The Recall Desk
ModerateFDA (Devices)·Z-2667-2026·Announced 2026-07-08

Provena Midline Catheters recalled due to deficient manufacturing practices

Bard Access Systems is recalling Provena Midline Catheters because lidocaine ampoules used in manufacturing were produced under deficient manufacturing practices by a supplier.

What this means for you

Minor labeling or packaging issue, or a voluntary precautionary recall. Risk of harm is low but real — follow the manufacturer's instructions.

Our severity reasoning: The recall is classified as FDA Class II. No illnesses, injuries, or deaths are reported in the source text, and the hazard (deficient manufacturing practices affecting lidocaine ampoules) is stated without indication of confirmed adverse health consequences. This meets the Moderate criterion for low-risk or precautionary recalls with no reported harm.

Plain-English summary

Bard Access Systems, Inc. is recalling Provena Midline Catheters in multiple configurations (3 Fr and 4 Fr, single-lumen and dual-lumen models). The catheters are intended for short-term peripheral intravenous access for selected therapies, blood sampling, and power injection of contrast media.

The recall is due to lidocaine ampoules being manufactured under deficient manufacturing practices by a supplier. Approximately 24,348 units have been distributed.

The affected products have been distributed nationwide throughout the United States and to Belgium.
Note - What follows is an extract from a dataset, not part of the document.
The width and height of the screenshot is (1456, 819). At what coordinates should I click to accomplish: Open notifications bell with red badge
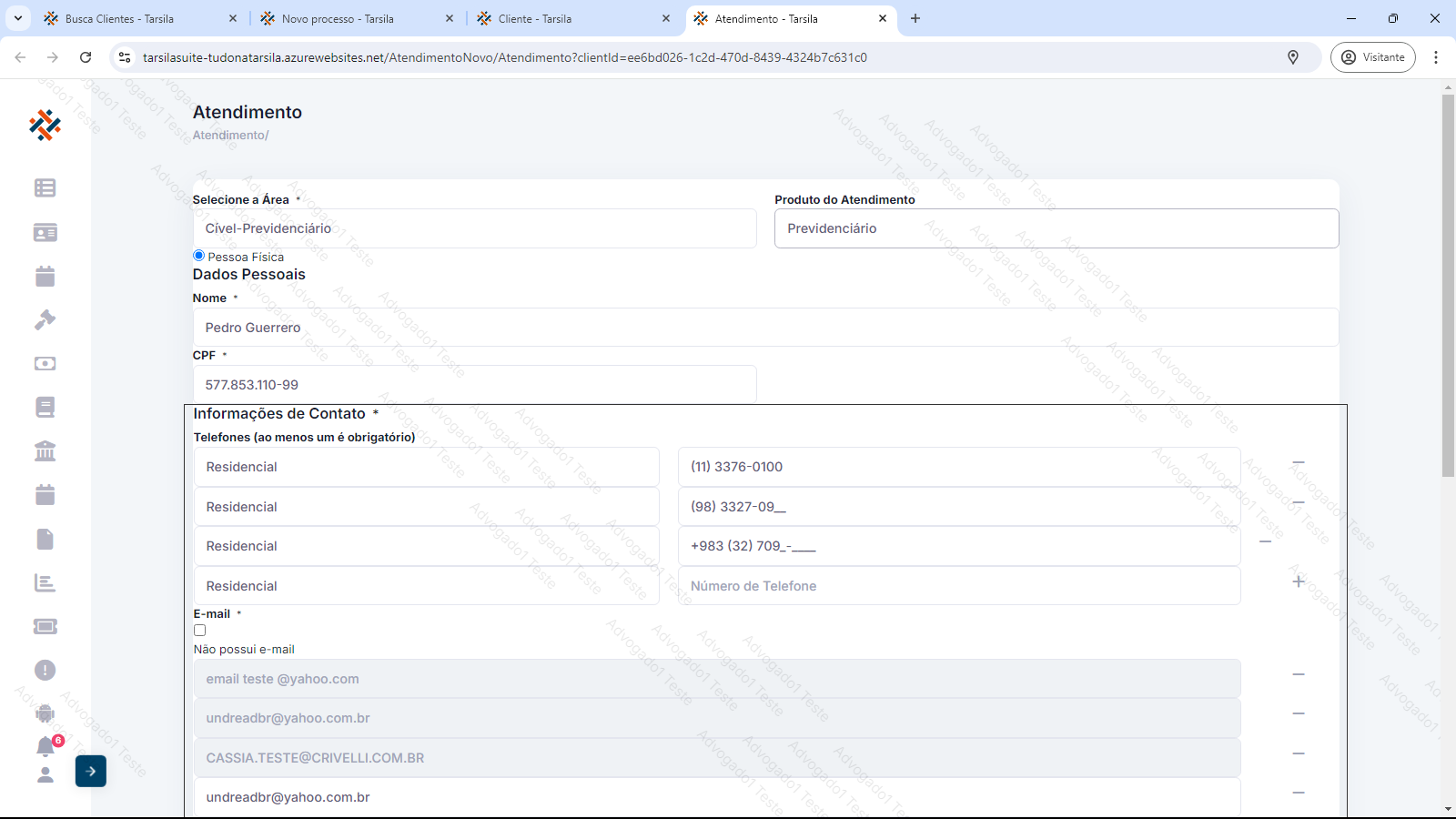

Affected lot numbers and UDI-DI codes are identified in the FDA notice. Consumers and healthcare providers should immediately stop using affected catheters and contact Bard Access Systems for instructions on return or replacement.

The recalled product

Product
CK000880 Provena Midline Catheter 4 Fr Dual-Lumen UDI-DI Code: 00801741188770 S4153108BDP Provena Midline Catheter 3 Fr Single-Lumen UDI-DI Code: 00801741154003 S4153108BP Provena Midline Catheter 3 Fr Single-Lumen UDI-DI Code: 00801741153990 S4153108D Provena Midline
Manufacturer
Bard Access Systems, Inc.
Hazard
  • manufacturing-defect
  • deficient-manufacturing

Distribution

Distributed nationwide across the United States.